1. The numbers: Long home to one of the world’s largest global refugee populations, Afghanistan has nearly 3 million externally displaced people, according to the United Nations refugee agency. Only Syria has more. Employees at Afghanistan’s passport agency reportedly said in September that they were issuing an average of 2,000 passports daily—triple the number from six months earlier. These figures may have risen amid increasing destabilization and economic struggles. “Hundreds of thousands of Afghans [were] moving toward Europe” last year, U.N. refugee chief Filippo Grandi said this weekend. More than 40,000 Afghans have arrived in Europe by sea in 2016—again, more than from any country other than Syria.
- A total of 65.3 million people were displaced at the end of 2015, compared to 59.5 million 12 months earlier.
- Children made up over half of refugee statistics in 2015 (51%)
2. The undesirability of previously desirable destinations. Pakistan and Iran have historically been the top two destinations for Afghan refugees.
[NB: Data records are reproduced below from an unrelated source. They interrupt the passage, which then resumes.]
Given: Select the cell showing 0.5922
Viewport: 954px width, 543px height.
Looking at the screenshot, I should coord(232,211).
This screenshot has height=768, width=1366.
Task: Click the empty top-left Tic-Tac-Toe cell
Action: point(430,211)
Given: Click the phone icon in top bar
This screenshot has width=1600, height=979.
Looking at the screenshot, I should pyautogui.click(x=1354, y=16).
In recent months, however, both have cracked down on Afghan refugees, including those who have lived in these countries for decades. Human rights groups and journalists are chronicling cases of discrimination and expulsions in both places. In Pakistan, where Afghan refugees are often accused of involvement in terrorism and the drug trade, authorities have threatened to send them back to Afghanistan and are building structures to restrict access at the border. Many Afghans are fleeing to Europe in part because of the increasingly unpleasant treatment of refugees in Iran and Pakistan. Afghans’ increasingly negative perceptions about policies toward their countrymen in these nations are sharply captured in a new study by the Barcelona Centre for International Affairs.
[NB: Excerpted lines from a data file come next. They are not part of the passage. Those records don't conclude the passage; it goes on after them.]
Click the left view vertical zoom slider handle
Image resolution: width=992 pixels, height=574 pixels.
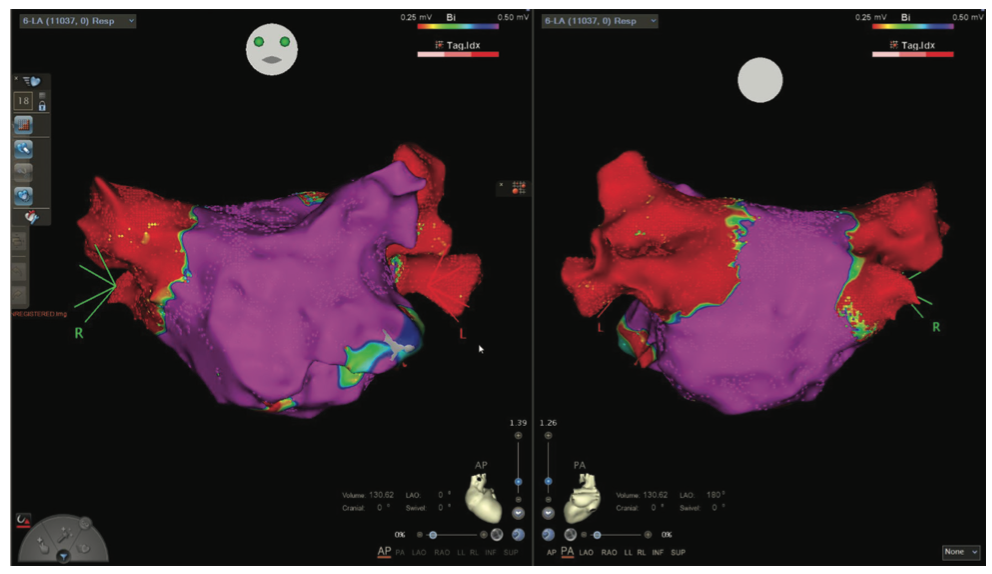click(x=518, y=481)
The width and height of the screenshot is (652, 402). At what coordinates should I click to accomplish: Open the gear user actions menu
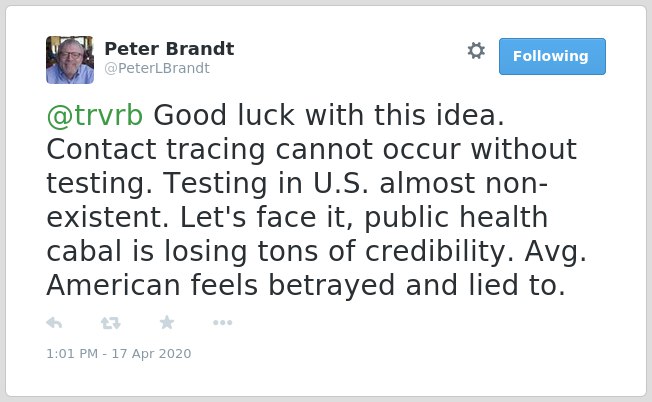coord(476,51)
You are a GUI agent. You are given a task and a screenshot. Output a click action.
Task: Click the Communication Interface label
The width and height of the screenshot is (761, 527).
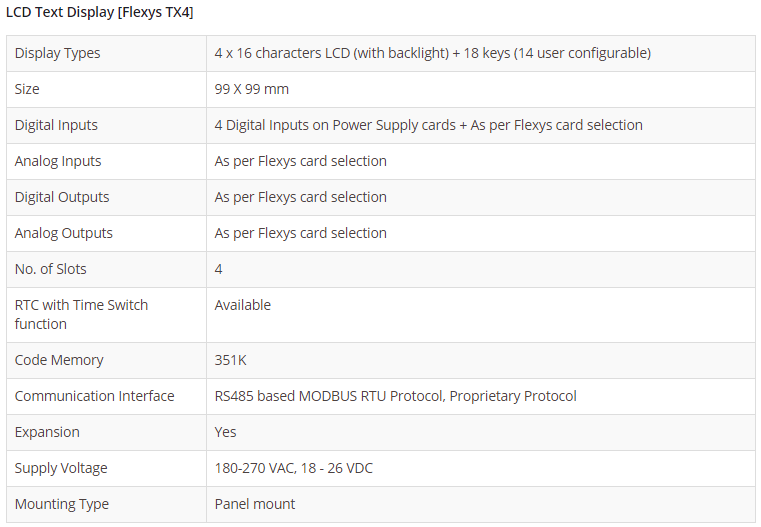pos(94,396)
3. Discrimination in Europe. Europe, though, presents its own perils. Those refugees who survive the dangerous journey face discrimination—and not just anti-refugee sentiment from host populations. European policy makers are often less accommodating to Afghans, who are perceived to be fleeing conditions less dire than those in Syria and Iraq, where full-fledged civil wars are being fought. In February, five European countries barred Afghans from entering. Some countries, including Germany, have actively tried to arrange repatriations of recently arrived Afghan refugees.
4. Afghanistan’s inability to handle large numbers of returnees. Afghan officials, meanwhile, are in no position to accommodate droves of returnees. During the presidency of Hamid Karzai, U.S. officials deemed Afghanistan’s Ministry of Refugees and Repatriation so corrupt that financial support was drastically cut. And there’s no reason to believe that Afghan refugees, whether those who left recently or long ago, are keen to return to a nation experiencing record civilian casualties and where the Taliban controls more territory than at any time since U.S. troops entered in 2001. Worse, one of the largest U.N.-run refugee camps in Afghanistan is in Jalalabad, the provincial capital of Nangarhar, home to most of Afghanistan’s fighters aligned with Islamic State. This means that many returnees could face a double threat of the Taliban and ISIS.
In short, Afghans are fleeing their country in droves, are increasingly unwelcome in their traditional destinations, face major challenges in new regions, and can’t count on smooth returns home. The exodus of those who can escape is leaving Afghanistan without the generation of professionals who are vital to the country’s future success. Yet for many Afghans, neither staying nor going is a viable option.